Friday, January 23, 2026

Saturday in the Second Week of Ordinary Time, January 24, 2026


Mark 3, 20-21

Jesus came with his disciples into the house. Again the crowd gathered, making it impossible for them even to eat. When his relatives heard of this they set out to seize him, for they said, “He is out of his mind.”


This little story is found only in the Gospel of St. Mark.  Scholars want to combine it with another story Mark relates for us a few verses further down in 3, 31-35, in which the Lord’s Mother and brethren came to him and could not see him because of the crowd.  On that occasion, the Lord taught that his true brethren were those who did the will of God.  


Since Mark refers to “the” house (Hebrew and Greek, unlike Latin, have the definite article), we can understand Peter’s house in Capernaum is meant.  Like others in that time and place, it would have featured a walled enclosure with a courtyard, and the house situated in the middle of it.  This would not have meant much room, and most if not all of the cooking would have been done outside.  The whole property seems to have been filled on this occasion since “the crowd gathered, making it impossible for them even to eat.”  The people had come to listen to the Lord, as evidenced by the fact that Mark does not tell us he cured anyone.  Now, the tense of the verb Mark uses here is that of the present, as in “Again the crowd is gathering.”  His use of the present denotes a continuous action, so from this we can see that the crowd regularly gathered in this way, every day.  From the fact that the main meal of the day was served in the mid afternoon, we can also see that the crowd persisted for some hours when it did gather: the Lord and the Apostles had no chance to eat at the proper time.


Down in Nazareth, some twenty miles away, his people heard of this and considered it a problem which they needed to solve: “When his relatives heard of this they set out to seize him.”  Who were these people?  As Mark tells the story, they are “his own”, or, literally, “the ones of him”, a Hebrew idiom which we see, for instance, in John 1, 11: “He [the Word] came unto his own: and his own received him not.”  “His own” could mean family, friends, relatives.  In our western culture, we exalt the individual, but in the culture of the ancient Middle East, the family, town, or region was primary, and a person was only a member of these.  He or she exemplified the virtues and other characteristics.  This might extend even to such things as dress and manner of dancing, as is on occasion still seen in Europe.  When “his own” determined from rumor or witness that one of “their own” reflected badly on them — “He is out of his mind” — they felt strongly that he had to be brought home.  Note that they would not have been thinking of the Lord’s well-being but of their own reputation among the Galilean towns, which was never very high.  We recall, for instance, how Nathanael remarked, “Can anything good come out of Nazareth?” (John 1, 45).
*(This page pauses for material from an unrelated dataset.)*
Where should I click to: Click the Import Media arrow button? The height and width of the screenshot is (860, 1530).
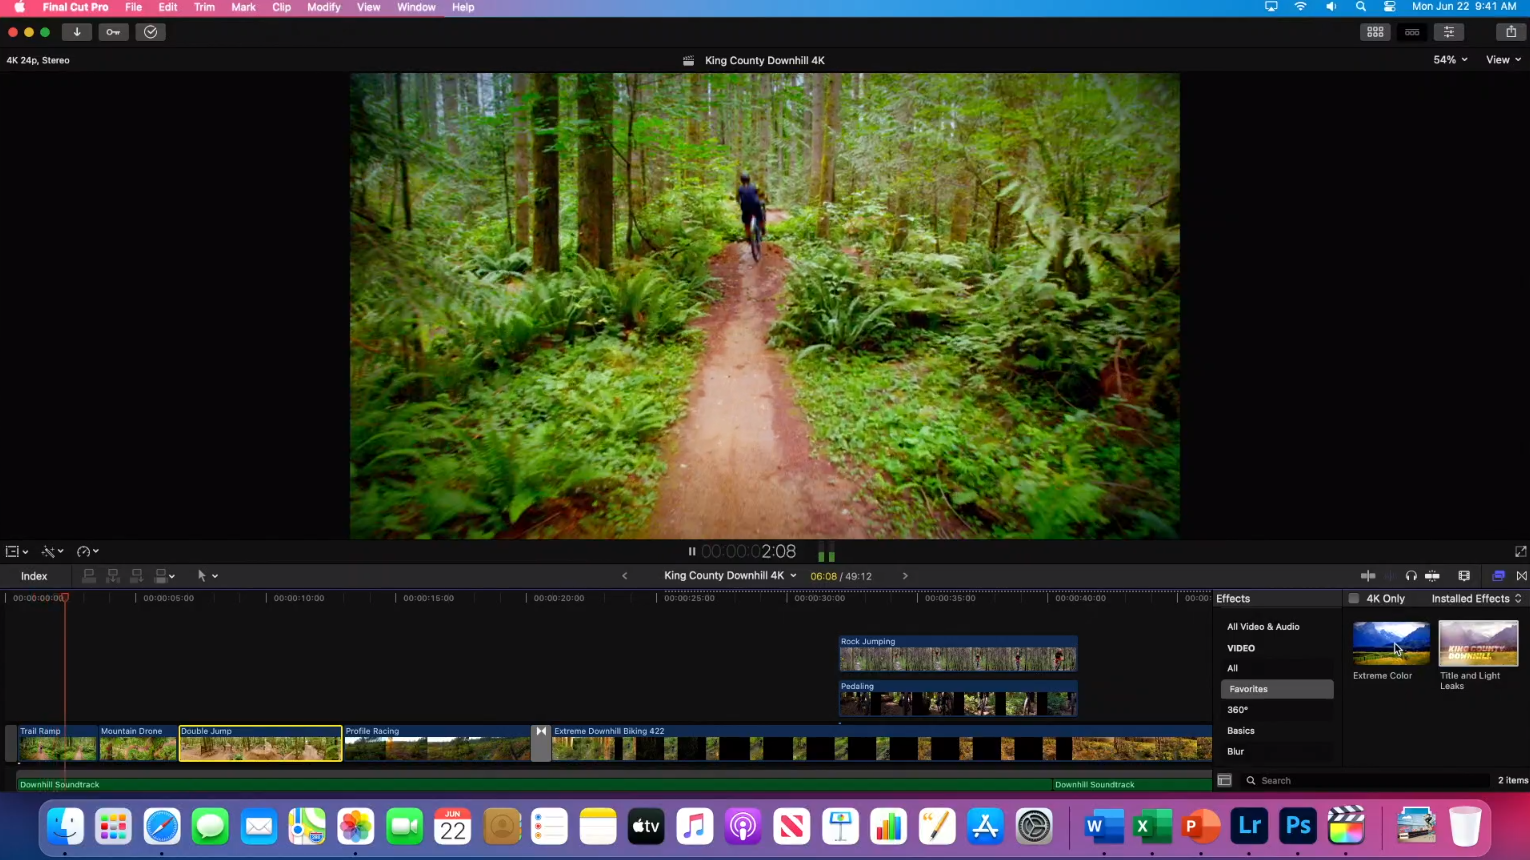tap(77, 32)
“He is out of his mind.”  The Greek text is tricky here.  The verb is ex-í-steh-mi, from which our word “ecstasy” comes.  The Greek word can mean “to astound”, “to amaze”, but it can also mean “to be insane”.  We do not have a parallel text for this verse in the other Gospels with which to compare it.  Other Evangelists use the word in other passages, though.  St. Matthew uses it to describe the general reaction of people to Jesus: “And all the multitudes were amazed, and said: Is not this the son of David?” (Matthew 12, 23)?   St. Luke quotes the two disciples on the way to Emmaus as telling their companion (the Lord, whom they do not recognize, “Certain women also of our company astounded us” with their witness of the empty tomb (Luke 24, 22).  Based on these examples, we could translate the verse as, “He is astounding [others].”  This would actually be fitting for Mark who, more than the other Evangelists, emphasizes the ironies to be found in the life and times of the Lord Jesus.  According to this idea, the Lord’s people come from Nazareth incensed that he is giving the town a bad name (which it had long before the Lord lived there), for he is astounding others (with his words and works).  We could even support this by quoting the Lord when he returns to Nazareth and voices the thoughts of the people there, “As great things as we have heard done in Capharnaum, do also here in your own country” (Luke 4, 23).  That is, “Astound us!”  The Fathers, though, understand the verb to mean “He is insane”, as it can be literally translated, “he is beside himself”.  Perhaps we can understand the verb in both senses: he is astounding others with his words and works, and he is insane for doing so.  The Venerable Bede comments: “For since they [his relatives] could not take in the depth of his wisdom, which they heard, they thought that He was speaking in a senseless way, wherefore the Gospel continues, ‘for they said, He is beside himself.’ ”  as if to say, It is so much easier to say that God is crazy than to say that I am.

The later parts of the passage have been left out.